Nelle mie lunghe vacanze trascorse da bambino ad Ischia ricordo sempre di essermi preso del tempo per osservare incuriosito gli anziani che giocavano a bocce.
Tipicamente ciò avveniva nel tardo pomeriggio, quando il sole era meno violento e cominciava a comparire qualche fascia di ombra sul terreno di gioco.
I giocatori erano esclusivamente isolani, con tanta esperienza accumulata in innumerevoli partite, e nei limiti del possibile davano anche abbastanza spettacolo.

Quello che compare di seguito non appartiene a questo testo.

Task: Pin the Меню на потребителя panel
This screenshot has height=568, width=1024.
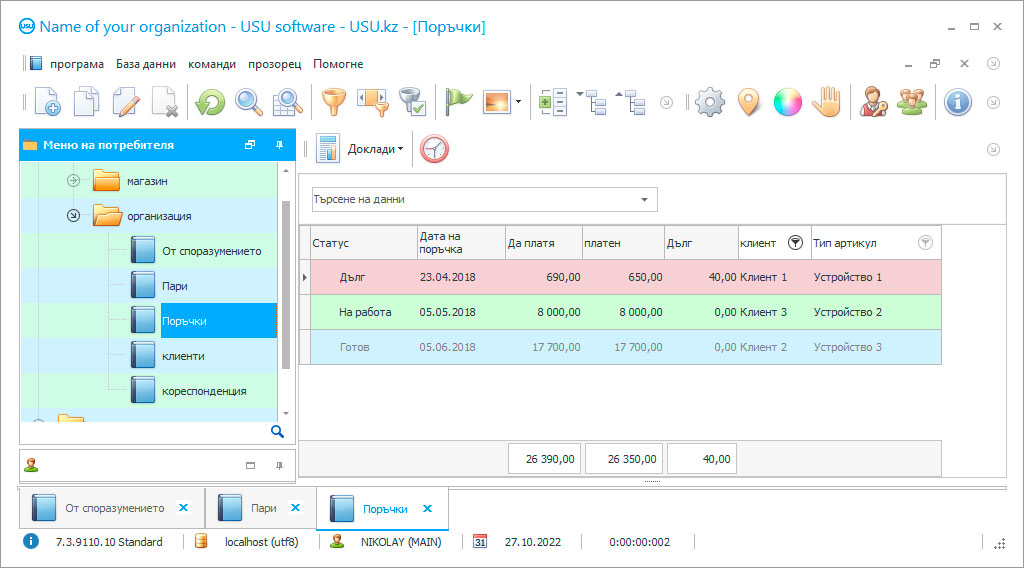Action: (x=279, y=145)
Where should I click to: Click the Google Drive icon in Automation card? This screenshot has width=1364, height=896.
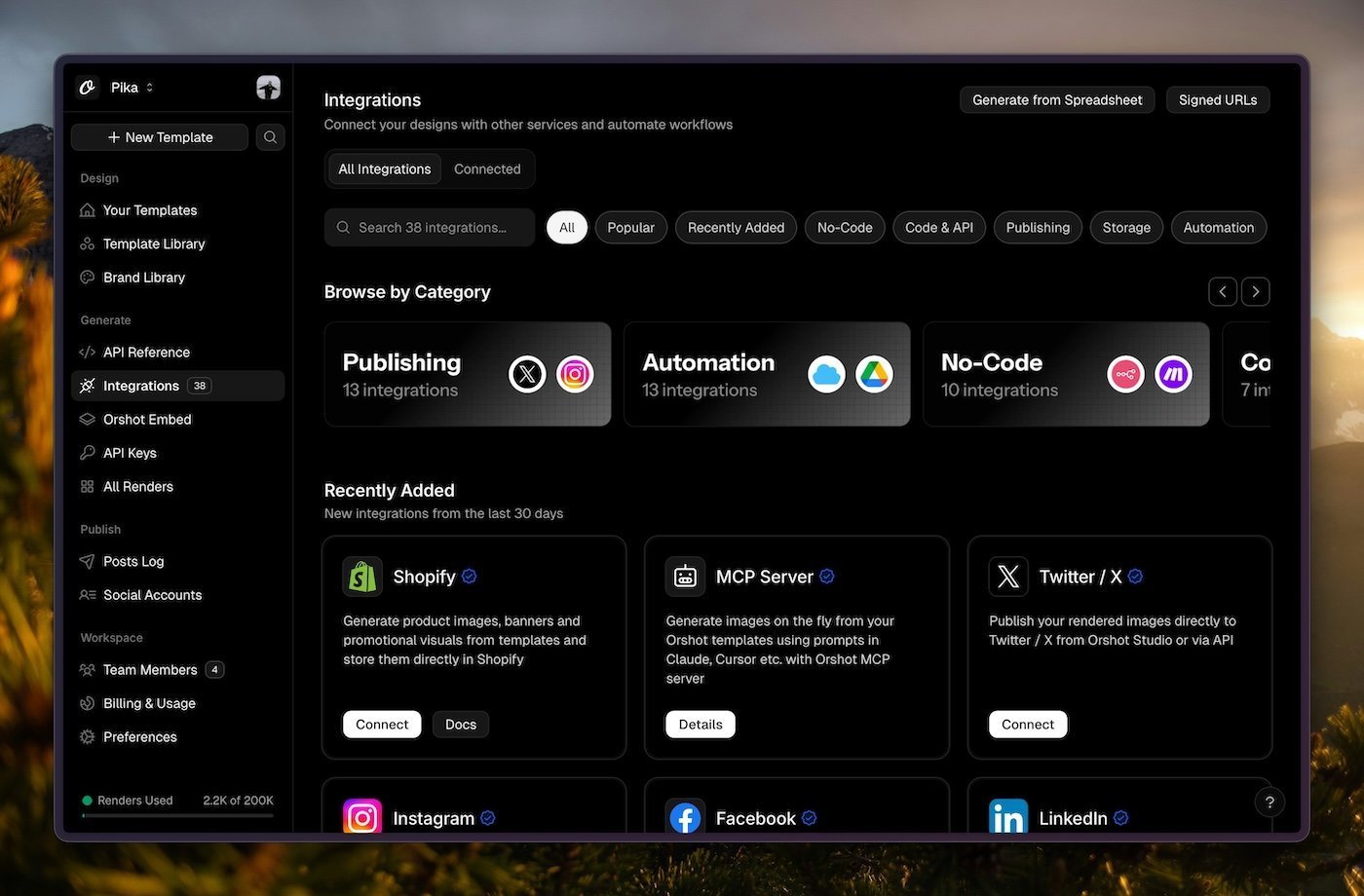point(874,374)
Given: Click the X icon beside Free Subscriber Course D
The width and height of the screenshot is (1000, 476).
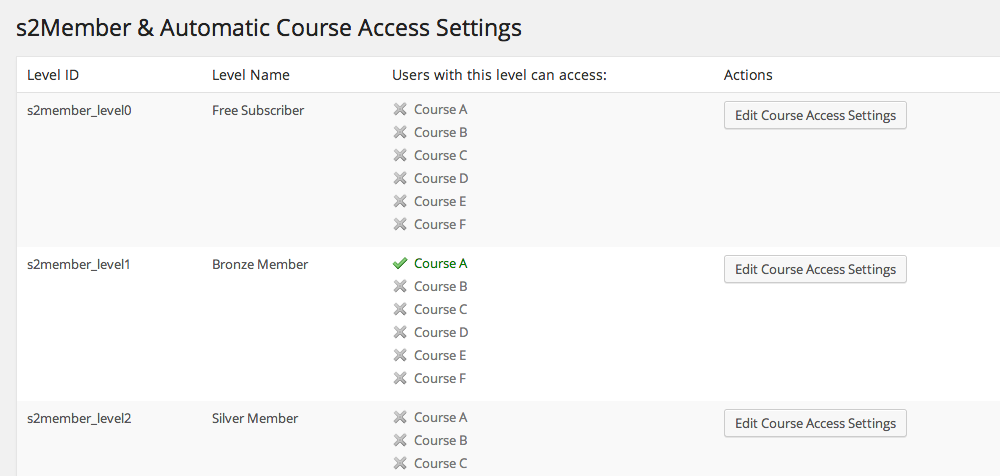Looking at the screenshot, I should click(400, 178).
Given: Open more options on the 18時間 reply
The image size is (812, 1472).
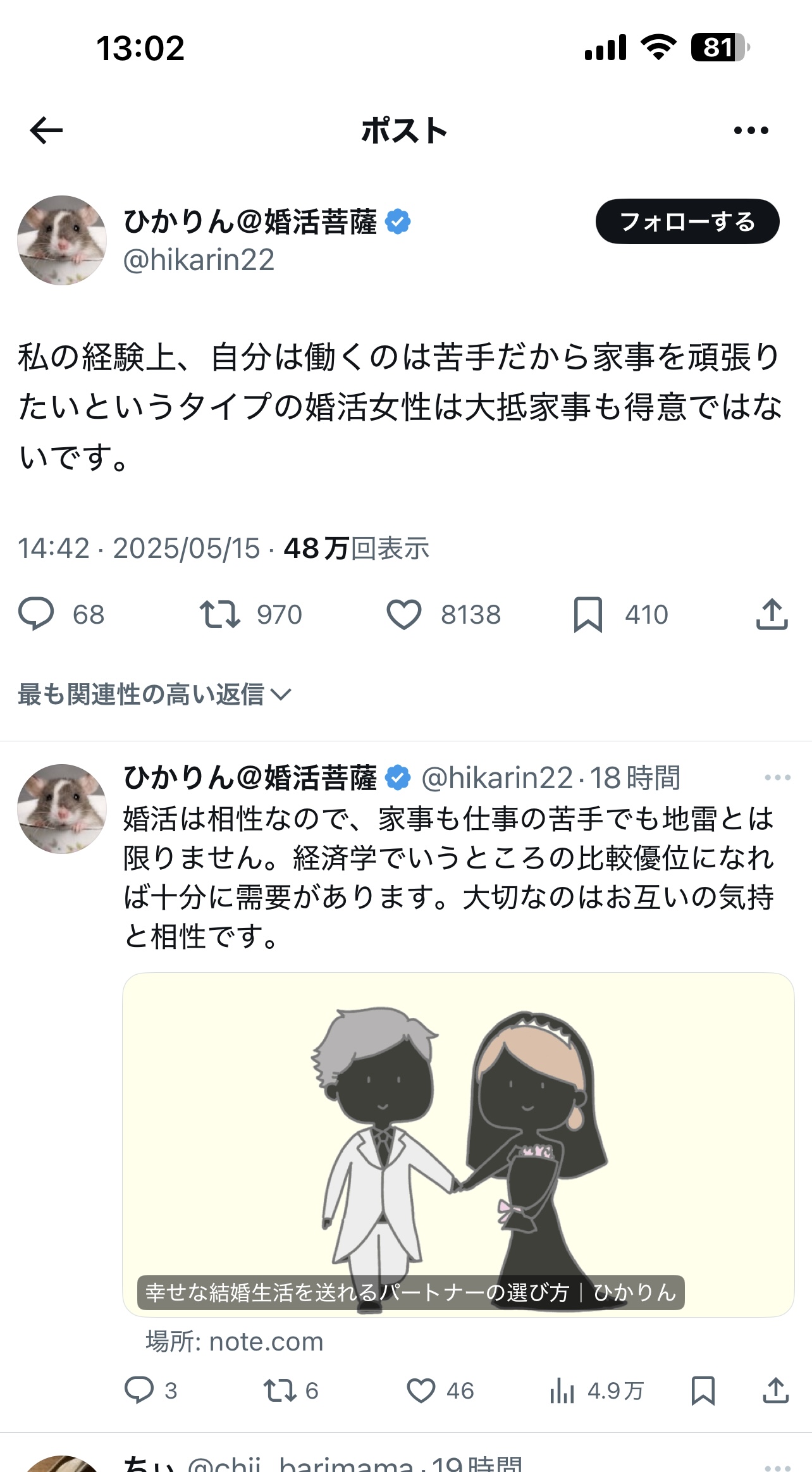Looking at the screenshot, I should coord(778,777).
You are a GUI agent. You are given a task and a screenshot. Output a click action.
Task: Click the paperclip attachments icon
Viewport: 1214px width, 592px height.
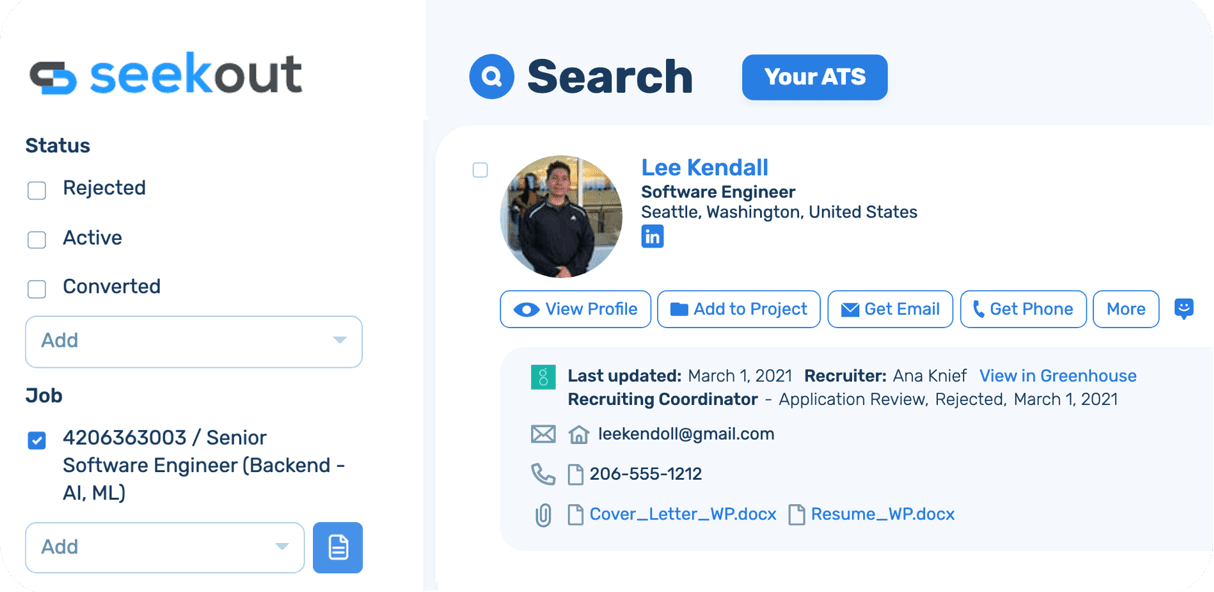point(543,515)

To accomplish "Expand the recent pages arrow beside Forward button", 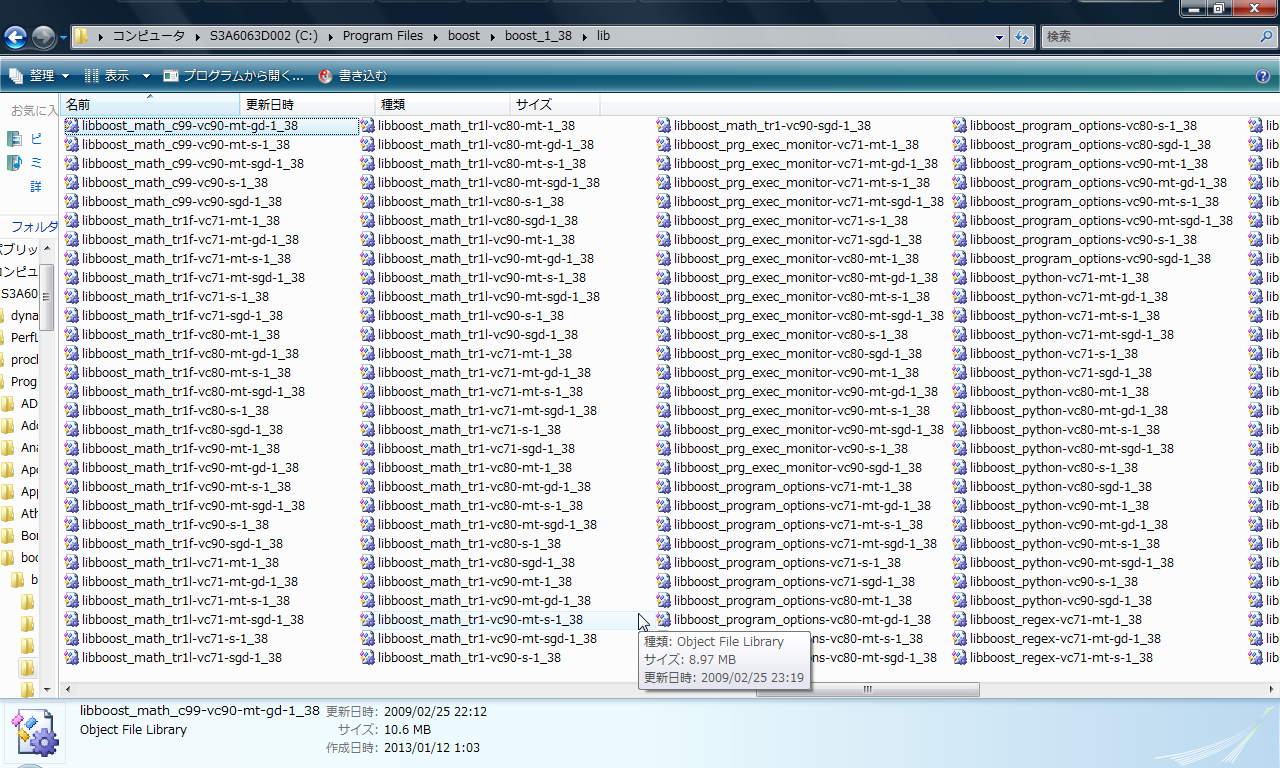I will 63,38.
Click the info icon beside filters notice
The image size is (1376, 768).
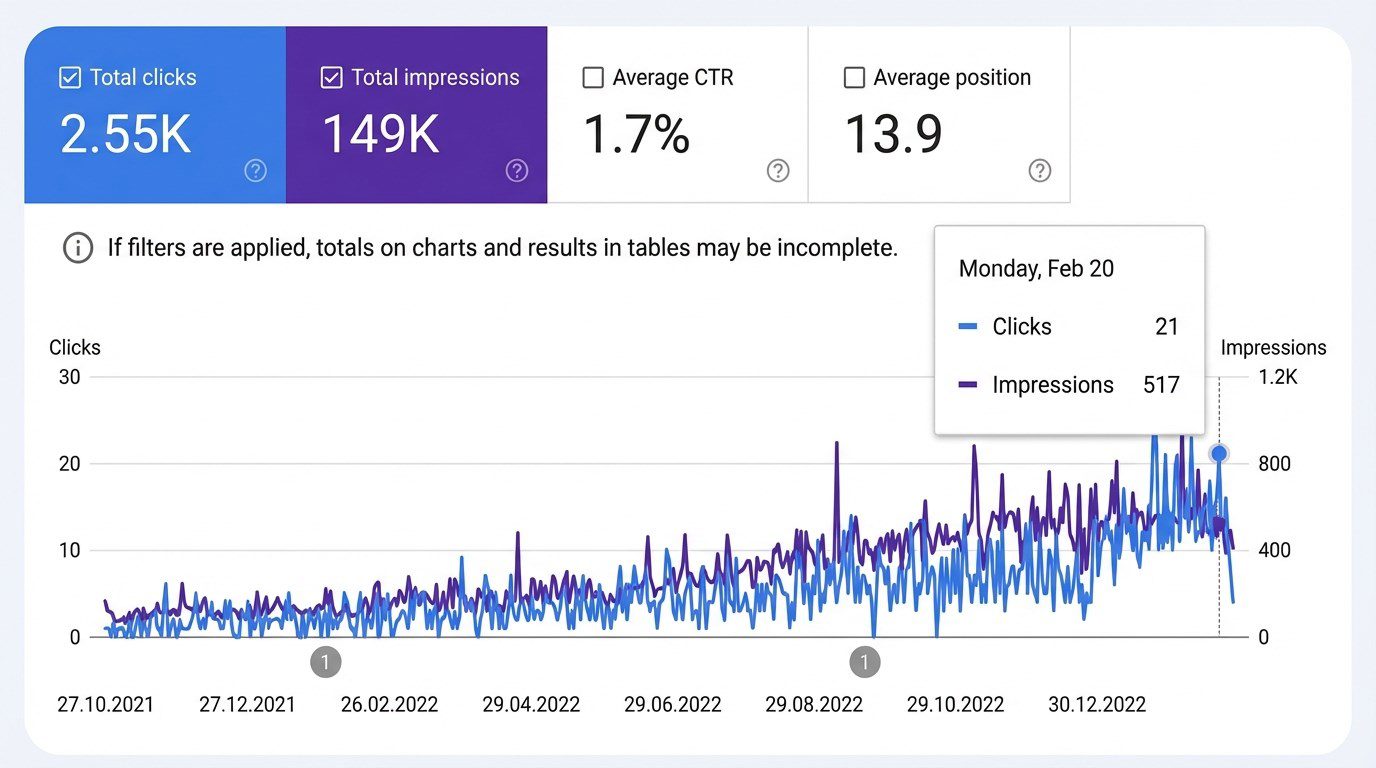pyautogui.click(x=78, y=248)
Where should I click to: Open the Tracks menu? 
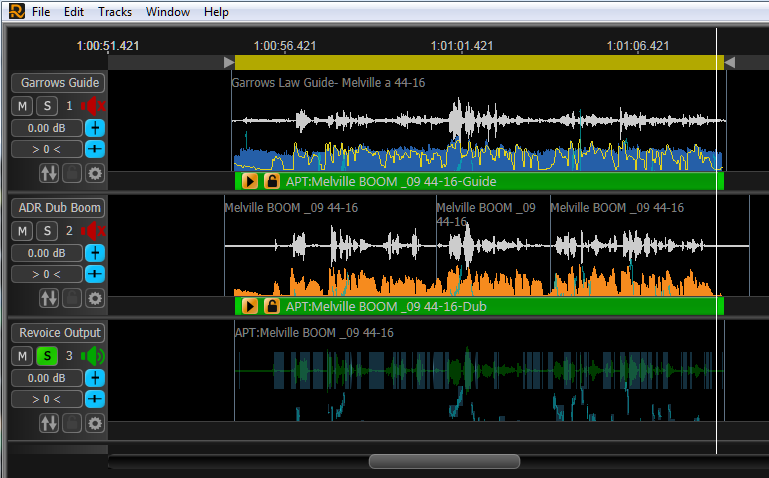pyautogui.click(x=115, y=12)
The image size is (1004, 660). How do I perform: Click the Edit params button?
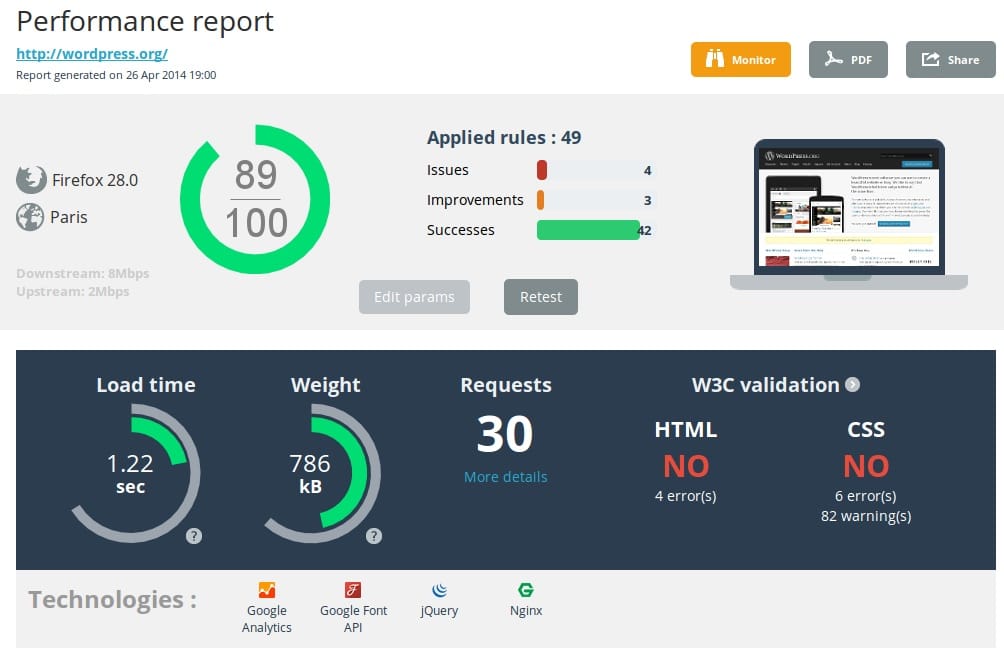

Mi divertiva vederli giocare.
Sulla scorta di tanto “know-how” accumulato, poi, provavo con gli amici a giocare a bocce in spiaggia, in modo molto più rudimentale, con risultati comunque inaspettatamente accettabili.
Ora recentemente e dopo tanto tempo ho nuovamente assistito ad una partita di bocce nella stessa Ischia, in una bella “location” sul lungomare e in un campo quasi professionale, in terra battuta.
Inevitabilmente quindi la mia mente è tornata nel mio passato di bambino ed è stato piacevole ricordare e rinfrescarmi la memoria sulle regole di un gioco semplice ma comunque tecnico.
Al di là di
questo, mi piace anche pensare all’aspetto “filosofico” di questo gioco nelle
sue diverse varianti, che si pratica sempre in caldi e luminosi luoghi del
Mediterraneo, trabordanti di sole.
Penso ad esempio al gioco “parente” delle bocce e cioè la petanque, che si pratica in tutta la Provenza dove è nato o in Costa Azzurra, ma anche in Corsica, magari in prossimità dei porti, come può accadere a Bonifacio.
Posti dove le mitiche bocce di acciaio sono magistralmente lanciate da caratteristici personaggi con le facce bruciate dal sole, con camicie scollate comode e fresche e il mediterraneo nel DNA quasi come, mi piace pensare, i protagonisti dei romanzi di Jean Claude Izzo, che bazzicava la città di Marsiglia e i suoi dintorni.